96 anni per Eugenio Scalfari oggi. Figura poliedrica, è giornalista e scrittore e filosofo. Insieme ad altri contribuì alla fondazione del settimanale L’Espresso ed è fondatore del quotidiano La Repubblica. Le sue analisi in materia di politica ed economia sono entrate, nel corso degli anni, nelle case degli italiani sostenendo e reggendo scontri anche feroci che hanno ‘salvato’ la dialettica politica e democratica di questo Paese. Non sempre dalla parte giusta, non senza mai cadere in qualche logica ‘giacobina’, ma tenendo sempre alto il valore del confronto democratico e dello spirito critico.

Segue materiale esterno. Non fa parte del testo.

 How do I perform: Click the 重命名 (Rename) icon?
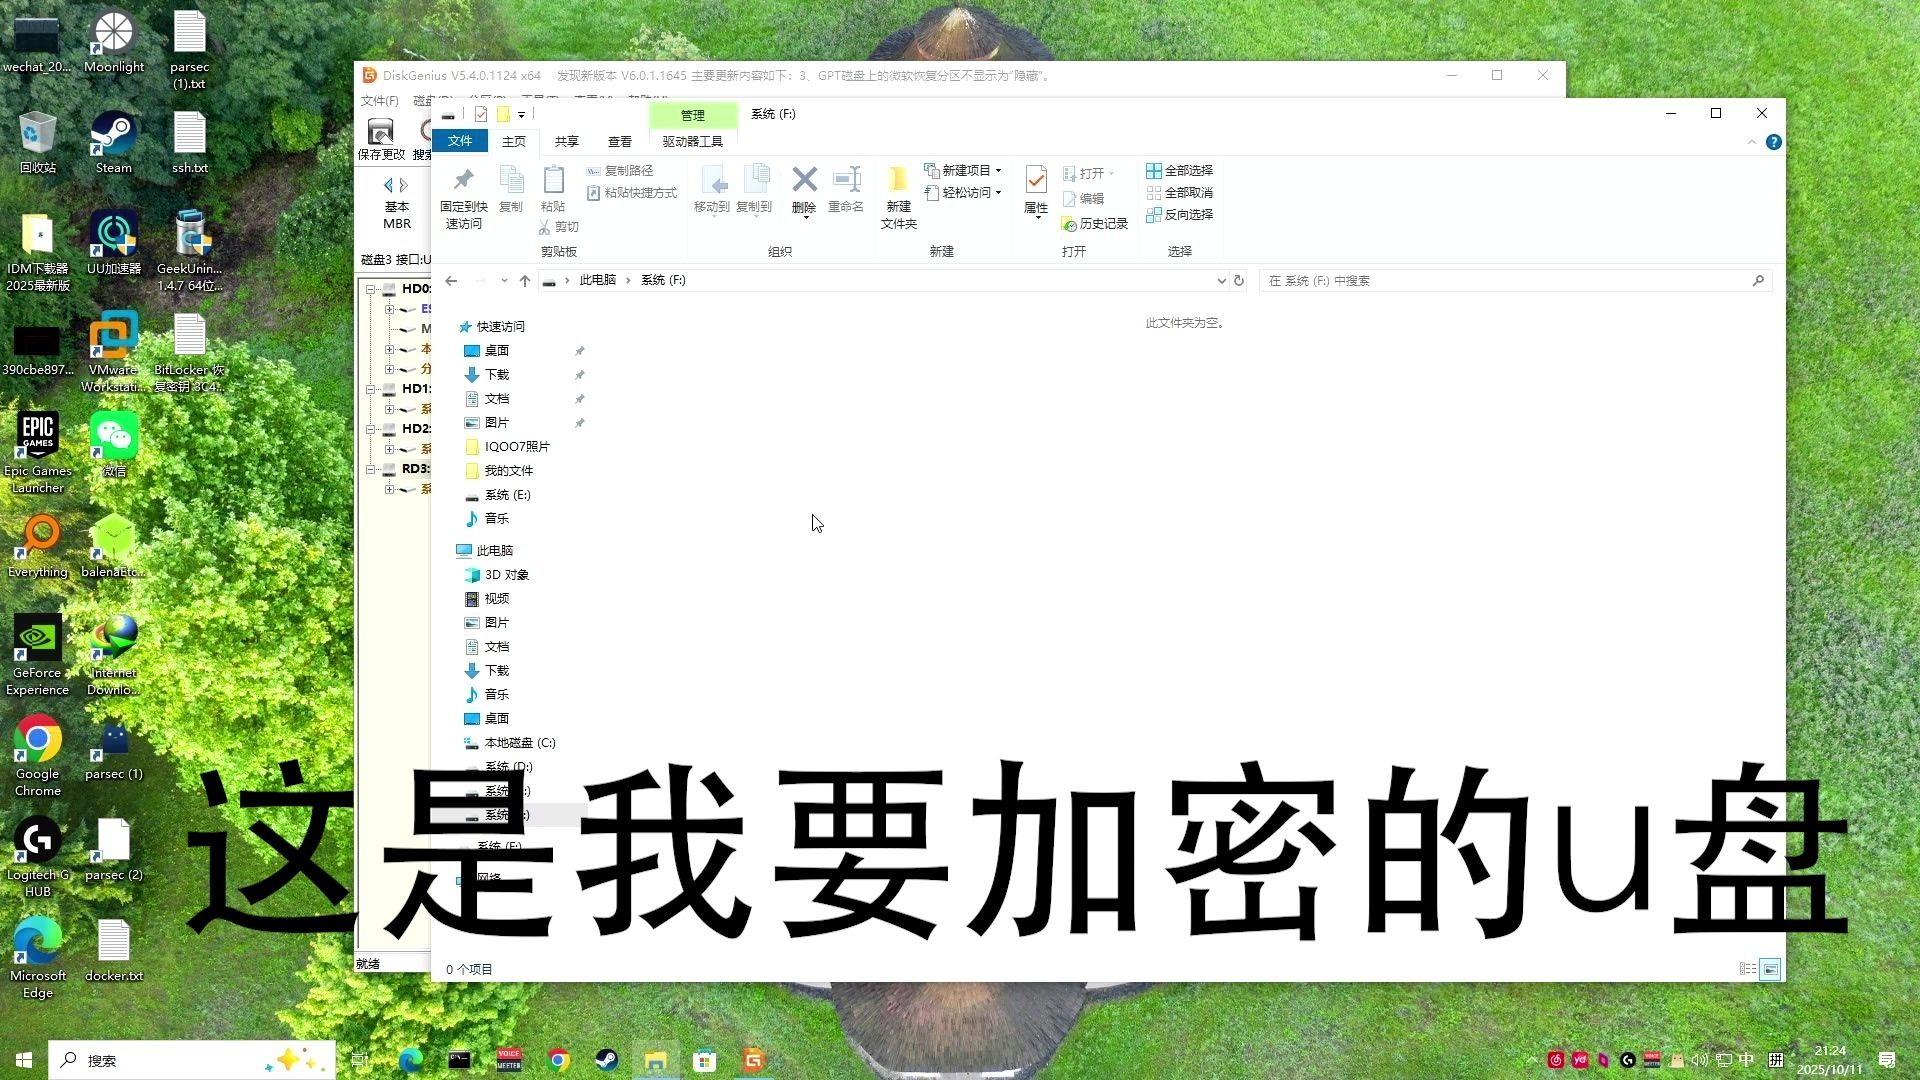[846, 190]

Da ateo Scalfari è animato da una forte e profonda spiritualità che gli consente di interfacciarsi, non marginalmente, con un mondo apparentemente lontano senza mai restare alla porta: non è una caso abbia incontrato il Papa, non è un caso lo abbia intervistato e non è un caso che Papa Francesco abbia ‘eletto’ Eugenio Scalfari a suo interlocutore laico.

Nel luglio del 2017, prima di partire per le vacanze, il giornalista Scalfari intervista il Papa a Santa Marta. Uno scambio di sentimenti, idee, analisi sulla Chiesa e sul mondo che riporta in parte sul quotidiano da lui fondato e, al di là di ogni possibile o meno polemica su alcune delle dichiarazioni che il papa gli avrebbe rilasciato, Scalfari scrive un passaggio chiave che bene e sinteticamente può spiegare il rapporto tra l’ateo e la spiritualità: “Naturalmente sa che io sono non credente, ma sa anche che apprezzo moltissimo la predicazione di Gesù di Nazareth che considero un uomo e non un Dio. Proprio su questo punto è nata la nostra amicizia. Il Papa del resto sa che Gesù si è incarnato realmente, è diventato un uomo fino a quando fu crocifisso. La “Resurrectio” è infatti la prova che un Dio diventato uomo solo dopo la sua morte ridiventa Dio.

Scalfari come Norberto Bobbio e Italo Calvino, accomunati da una stessa matrice culturale, ha saputo da laico aprirsi a quel ‘mistero’ declinandolo nell’etica dell’impegno civile e politico.
Tanto memorabili quanto discusse sono le sue inchieste portate avanti negli anni come giornalista e direttore; una tra le tante è quella che denunciava, quando era direttore de L’Espresso, il possibile colpo di stato definito “Piano Solo” a metà degli anni Sessanta e che gli stava costando la galera. Fu salvato dalla immunità parlamentare in quanto, nel frattempo, era diventato deputato indipendente nelle fila del PSI.
Insomma, un uomo e un intellettuale complesso, da molti che lo conoscono, definito un narciso, eppure indiscutibilmente un pezzo di storia vivente del giornalismo e della cultura degli ultimi cinquant’anni del nostro Paese.